Thursday, August 03, 2017

Chicanonautica: Chimeric Mambo with Alex Hernandez

It has been my pleasure to interview Alex Hernandez, who has a story, “Caridad,” in Latin@Rising, and has been doing some rising of his own onto the Latinoid speculative scene:
What kind of reactions has TRANSHUMAN MAMBO received?

TranshumanMambo is a few years old now and has received very muted, but positive response. A big part of that was my fault. I had just published a few short stories and I wanted to experiment with self-publishing. I quickly realized that I didn’t know what I was doing and had zero marketing apparatus. Still, it has managed to make its way into the hands of some readers and their feedback is great. I have gotten a lot of love for the novella, “Agloolik”, about a bunch of robots trying—unsuccessfully—to build a human colony on an icy, super-Earth. Also I was contacted by a class that read “Beasts on the Shore of Light,” about elderly people having to remotely operate mining robots in order to pay for Healthcare. I love hearing that.
Do you know about the Transhumanist movement, and its leader Zoltan Istvan, or do you have any opinions about Transhumanism?
Well, I’ve researched him and his movement for my stories, but most of my exposure to Transhumanism has been through fiction. As far back as I can remember I’ve been enthralled by posthuman characters, because I feel those characters, the ones that are slightly off-human, are the best lenses to look at humanity. That’s what I took away as a young kid reading X-Men or as a teenager watching Lt. Commander Data.
Also, I do think a transhuman future is probably inevitable, if we aren’t living in one already. I don’t think it’s something that we can or should force, but something that will happen so gradually that we as a society won’t even notice. Heh, my nietos might have aquatic enhancements when Miami is underwater. 

What writers influenced you besides Isaac Asimov?
Too many to list. I’m a product of everything I’ve read, but I definitely have to mention Octavia Butler. She’s been a huge influence on my writing. I absolutely loved “Lilith’s Brood” (originally published separately as the Xenogenesis trilogy.) I’ve read that book so many times. It was also the first piece of science fiction that I read that had Latino characters! My novel, Tooth and Talon, is kind of my love letter to Octavia Butler.

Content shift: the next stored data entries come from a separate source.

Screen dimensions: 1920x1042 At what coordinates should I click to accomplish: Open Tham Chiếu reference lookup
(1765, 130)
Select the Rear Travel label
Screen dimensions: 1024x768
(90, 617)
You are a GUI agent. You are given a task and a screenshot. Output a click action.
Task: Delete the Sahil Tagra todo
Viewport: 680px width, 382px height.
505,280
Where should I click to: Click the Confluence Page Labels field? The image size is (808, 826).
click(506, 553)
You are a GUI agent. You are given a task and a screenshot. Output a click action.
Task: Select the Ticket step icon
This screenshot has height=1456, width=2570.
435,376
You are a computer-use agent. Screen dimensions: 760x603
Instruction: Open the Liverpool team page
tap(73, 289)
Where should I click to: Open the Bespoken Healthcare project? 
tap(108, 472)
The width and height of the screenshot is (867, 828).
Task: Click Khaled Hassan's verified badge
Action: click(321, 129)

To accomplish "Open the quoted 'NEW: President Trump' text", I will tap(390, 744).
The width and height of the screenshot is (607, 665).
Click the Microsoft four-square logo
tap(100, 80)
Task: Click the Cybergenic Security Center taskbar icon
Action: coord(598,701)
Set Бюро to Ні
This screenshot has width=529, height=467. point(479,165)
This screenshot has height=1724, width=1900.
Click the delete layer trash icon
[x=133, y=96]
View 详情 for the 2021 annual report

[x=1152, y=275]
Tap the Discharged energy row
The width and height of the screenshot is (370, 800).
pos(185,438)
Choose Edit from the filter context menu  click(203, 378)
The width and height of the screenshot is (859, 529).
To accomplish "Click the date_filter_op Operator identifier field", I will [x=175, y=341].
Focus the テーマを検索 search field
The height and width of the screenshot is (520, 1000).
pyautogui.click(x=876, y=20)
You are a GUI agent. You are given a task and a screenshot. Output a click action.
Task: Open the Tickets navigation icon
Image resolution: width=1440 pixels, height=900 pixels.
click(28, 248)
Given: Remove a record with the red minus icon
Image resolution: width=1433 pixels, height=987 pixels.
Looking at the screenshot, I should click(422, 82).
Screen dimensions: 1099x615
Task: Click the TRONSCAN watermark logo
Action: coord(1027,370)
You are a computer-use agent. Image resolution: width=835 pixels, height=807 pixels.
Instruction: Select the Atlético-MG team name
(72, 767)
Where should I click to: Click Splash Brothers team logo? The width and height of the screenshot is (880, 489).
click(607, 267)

What other science fiction venues have you published in?
My short stories have been published by Baen Books, The Colored Lens, Interstellar Fiction, Sybaritic Press and 3LBE. My novel was just released by EDGE Science Fiction and Fantasy Publishing.
"Caridad" features a technology that comes out of Cuban extended family relationships. Was it inspired by your family?
Oh yes. I have a huge, close-knit family and now with social media it does feel like we’re cybernetically linked. I’ll mention something to my mom in passing and five seconds later my brother or one of my cousins will casually bring it up on Instagram. “Caridad” is an exploration of the benefits and drawbacks of having such a network. On the one hand, we are stronger together, almost a superorganism. The level of support socially, financially and emotionally is incredible. It’s probably an adaptation to moving to a new world with only each other to rely on. But it can be restricting as well, you’re entangled by the safety net. My non-Latino friends who marvel at the eight tías and tíos and three abuelas who show up when I’m sick or have car troubles are also free to pick up and take that cool job in Austin. I got Hell just for moving one county over.
Do you have any other science fiction ideas that come out of the Cuban immigrant experience?
I think everything that I write is tinged with that experience.
I love space colonization stories, I love reading them and writing them. As a Latino, I’m the product of colonization, colonizer and the colonized. So I have a pretty interesting perspective, I think. The idea of starting over on a new, and maybe hostile, planet that’s brimming with potential really appeals to me. It’s basically the story of my parents and grandparents writ large. Plus, here in Miami, we’re kind of in a colony of Cuba—like Carthage birthed of Tyre. It’s an interesting dynamic I like to play with in my fiction.
Also, part of the reason I’m so fascinated by posthumans is their transitional state. I’m second generation so I’m not quite Cuban, but I’m also not quite American. I’m a cultural chimera. My short story, “The Jicotea Princess,” touches on this theme, although via urban fantasy.
What are you working on now?
Well, I just submitted a short story, about a single dad raising a kid (a teenager at this point) with a disease that’s made him aquatic. Think Zika or Rat Lungworm. Can you tell I’ve been thinking about this lately? I think it’s the encroaching sea.
Anything new coming out?
My novel, Tooth and Talon, came out this week. It’s the story of Oya Valette, as she embarks on a mission to colonize a world around another star, only to discover that it is populated by a previous wave of colonists—genetically altered creatures who have added feathered dinosaur genes into themselves in order to fly in the lighter gravity. It has lots of big, crazy ideas and it was a lot of fun to write.
Ernest Hogan also has a story in Latin@ Rising.